The nerves supplying the penis include:
Anatomy of the anterior abdominal wall and fascial layers. Which one of the following is TRUE?
Answer B
The anterior abdominal wall is made up of several layers including skin, superficial (Camper’s) and deep (Scarpa’s) fascia, muscle, extraperitoneal fascia and parietal peritoneum. Camper’s fascia is just beneath the skin and continuous with the superficial fat over the rest of the body. Scarpa’s fascia blends with the superficial layer superiorly and laterally but inferiorly it continues as the deep fascia of the thigh 1 cm below the inguinal ligament, and medially, it becomes Buck’s fascia.
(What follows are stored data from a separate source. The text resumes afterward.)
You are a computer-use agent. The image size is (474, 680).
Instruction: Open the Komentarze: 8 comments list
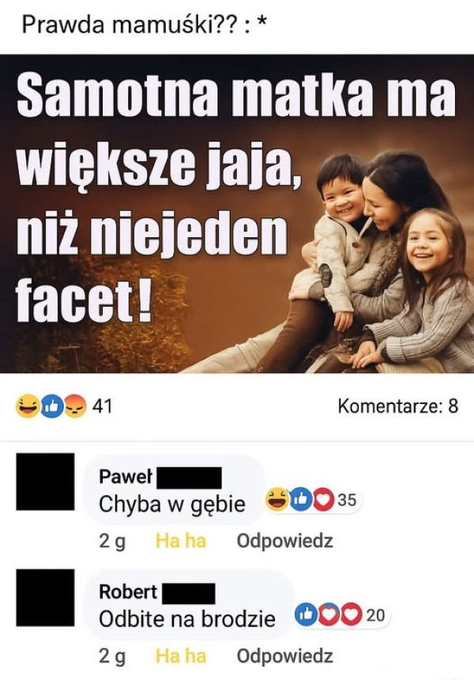pos(398,406)
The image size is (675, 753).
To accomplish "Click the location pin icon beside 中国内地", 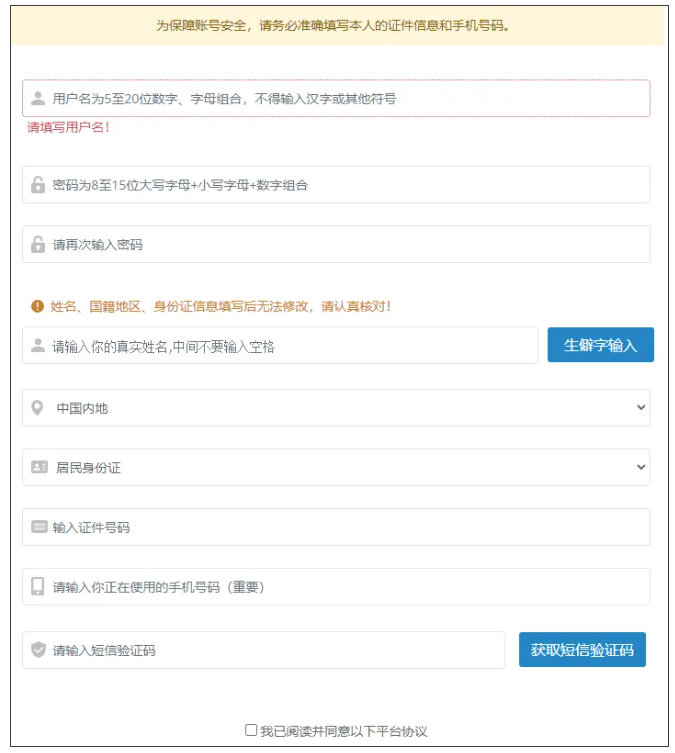I will pyautogui.click(x=38, y=408).
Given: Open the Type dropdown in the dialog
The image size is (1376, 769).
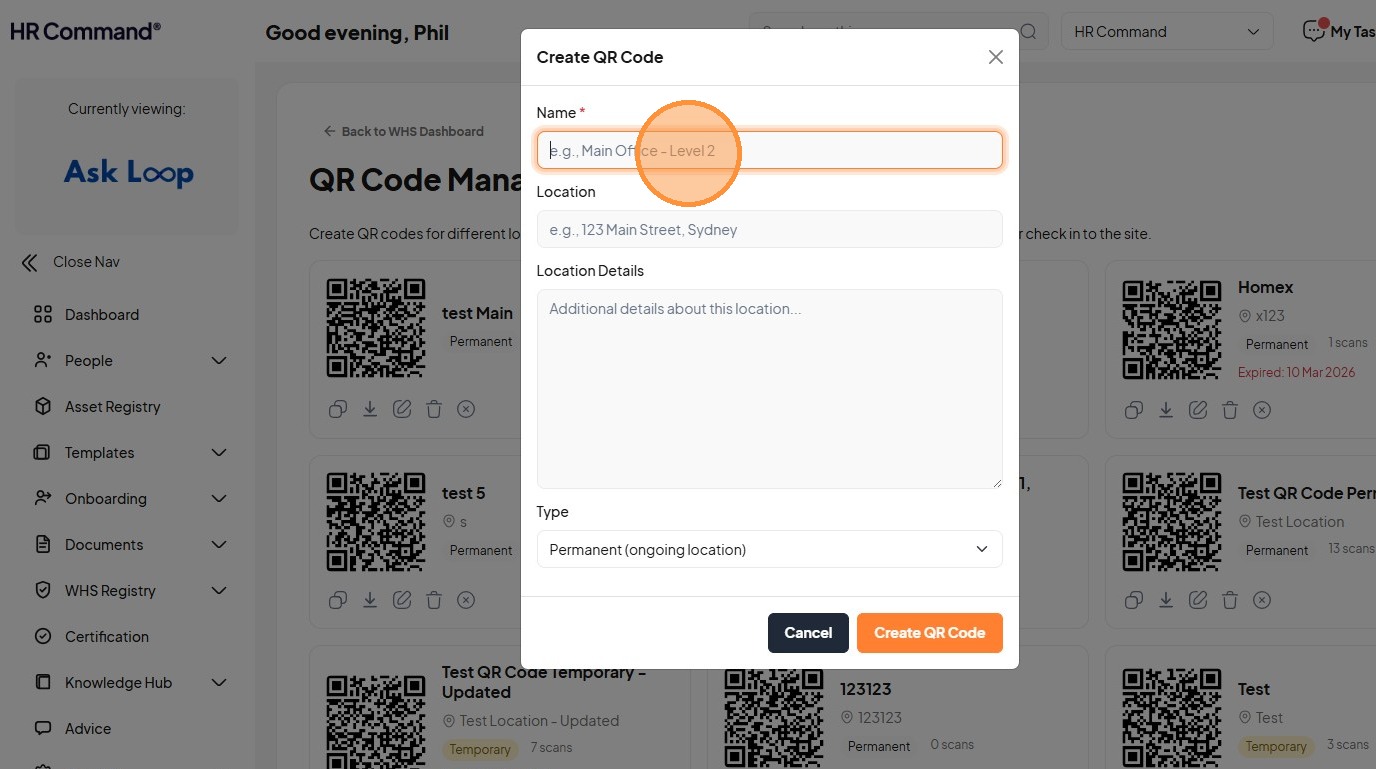Looking at the screenshot, I should pos(769,549).
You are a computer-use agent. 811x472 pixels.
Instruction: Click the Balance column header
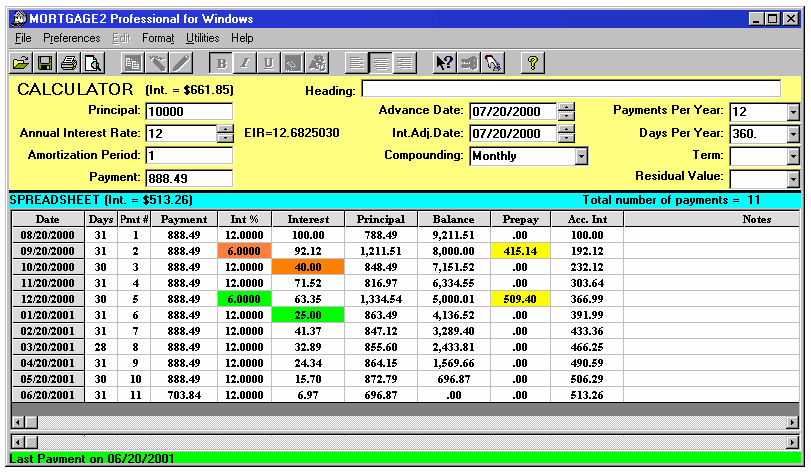coord(453,219)
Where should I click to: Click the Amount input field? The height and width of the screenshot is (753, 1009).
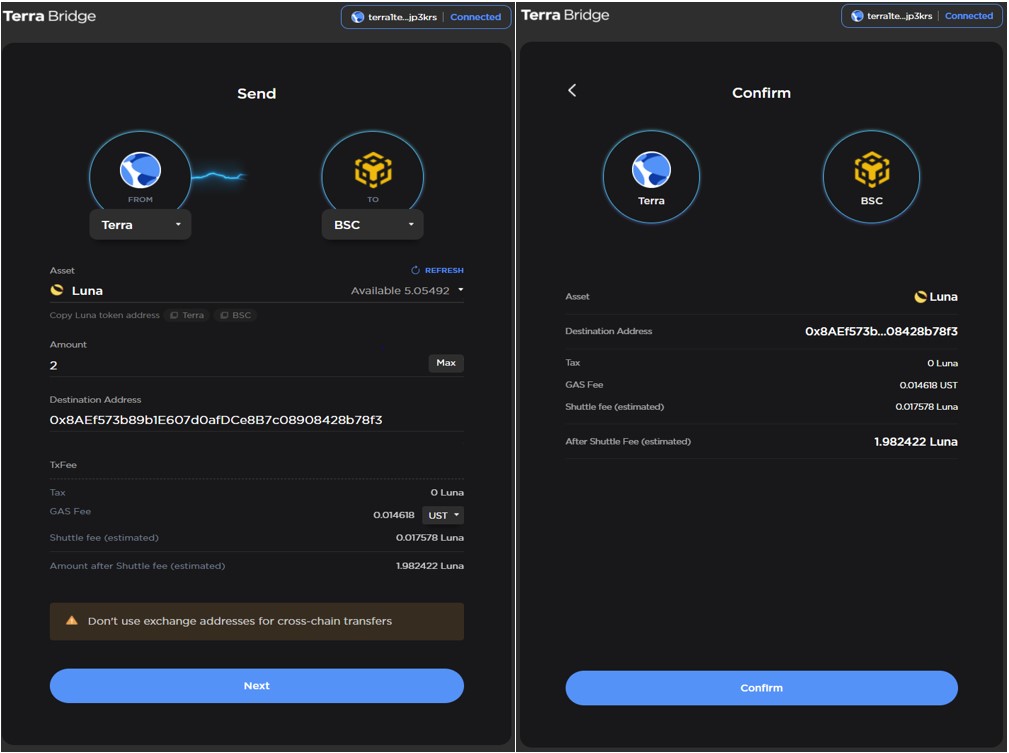pos(200,361)
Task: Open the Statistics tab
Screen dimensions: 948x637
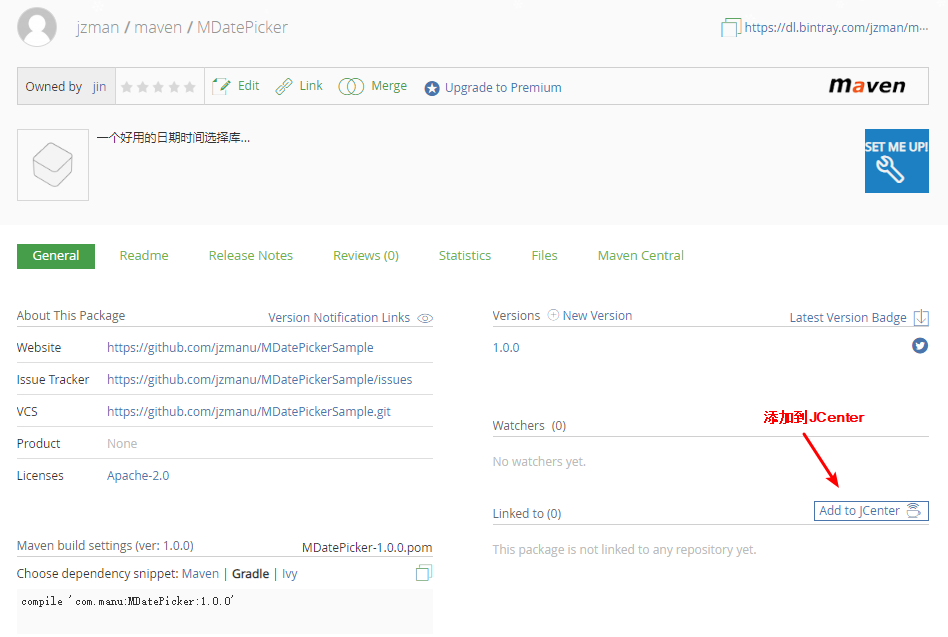Action: [464, 255]
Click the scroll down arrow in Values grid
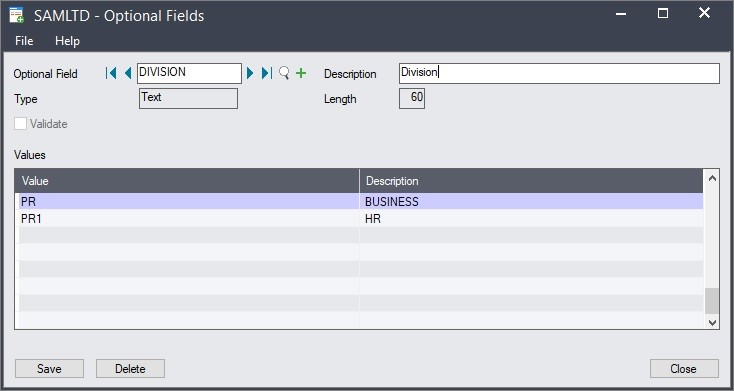The width and height of the screenshot is (734, 391). click(x=712, y=322)
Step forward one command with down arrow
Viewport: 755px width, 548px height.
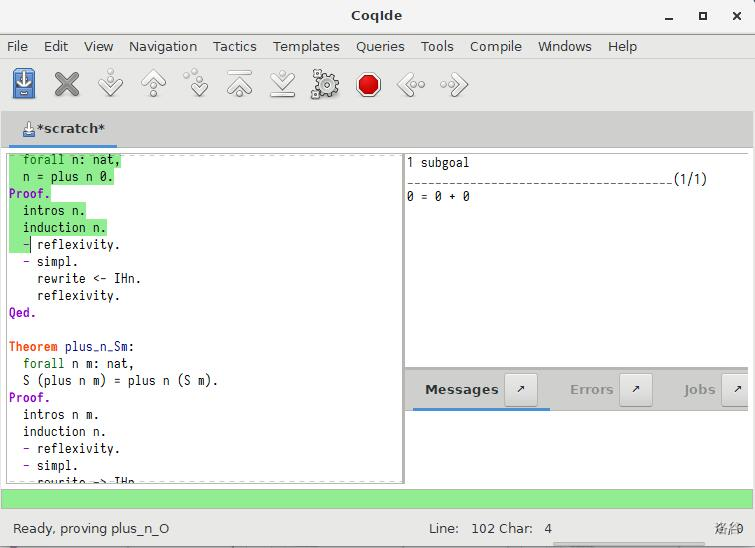(110, 84)
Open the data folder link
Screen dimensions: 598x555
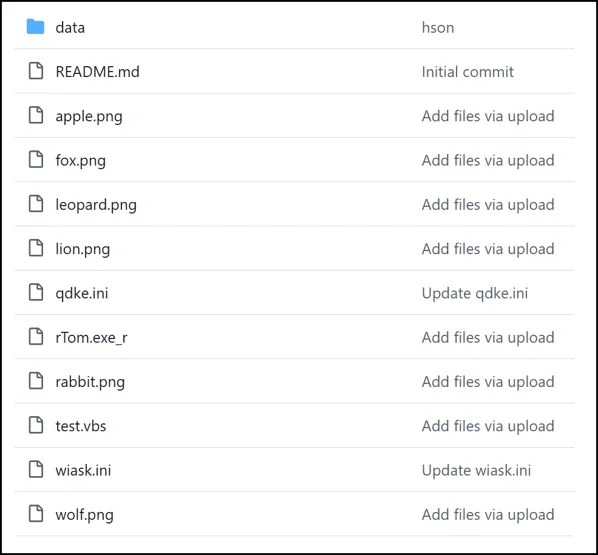(70, 27)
Colles’ fascia lines the scrotum (or labia majora) and perineum and inserts posteriorly to the edges of the urogenital diaphragm and inferior ischiopubic rami. The wall musculature consists of the outer external oblique, internal oblique and inner transversus abdominus. They play a role in respiration, movement and increase abdominal pressure during micturition, defaecation and childbirth. The external oblique originates from the anterior surface of the lower 8th rib and inserts inferiorly to the lateral half of the iliac crest and medially to the rectus sheath. Its fibres run lateral to medial. The internal oblique originates from the lumbodorsal fascia and iliac crest. Its fibres run at right angles to the external oblique, from medial to lateral, and the muscle inserts onto the anterior surface of the lower four ribs and the rectus sheath medially. Transversus abdominis originates from the lumbodorsal fascia and iliac crest and inserts medially into the rectus sheath. Its fibres run horizontally. The aponeuroses of the three muscles form the rectus sheath that surrounds the rectus abdominis muscle and they meet in the midline to form the avascular linea alba. The composition of the rectus sheath varies depending on the arbitrary arcuate line, which is a third of the way from the umbilicus to the pubic symphysis. Below the line, the aponeuroses of all three muscles pass in front of the rectus abdominis, leaving its posterior surface covered by transversalis fascia. Above the line, the rectus is covered anteriorly by the aponeuroses of the external and internal oblique, and posteriorly by the aponeuroses of internal oblique and transversus abdominis. The sheath is attached to the rectus abdominis anteriorly at segmental tendinous intersections.
Pyramidalis, when present, lies in front of the lower end of rectus abdominis that originates from the pubic symphysis and inserts into the linea alba. The inguinal canal lies parallel to and just above the inguinal ligament at the lower end of the anterior abdominal wall that transmits the ilioinguinal nerve and the spermatic cord (round ligament in women). It is 4 cm in length and extends medially and inferiorly from the deep (internal) to the superficial (external) inguinal rings. The boundaries of the canal include the inguinal ligament in the floor, the external oblique as the anterior wall (reinforced laterally by the internal oblique), mainly tranversalis fascia as the back wall and the roof by the conjoint tendon, which is formed from fusion of the lower fibres of internal oblique and transversus abdominis. The deep ring is an opening in the transversalis fascia that lies 1 cm above the inguinal ligament midway between the anterior superior iliac spine and pubic symphysis. The inferior epigastric artery lies medial to the ring. The superficial ring lies medial to and above the pubic tubercle and is an opening within the external oblique aponeurosis. The upper abdominal wall is supplied by the superior epigastric artery (branch of the internal thoracic artery) and the lower half by the deep circumflex iliac and inferior epigastric arteries (branches of the external iliac artery).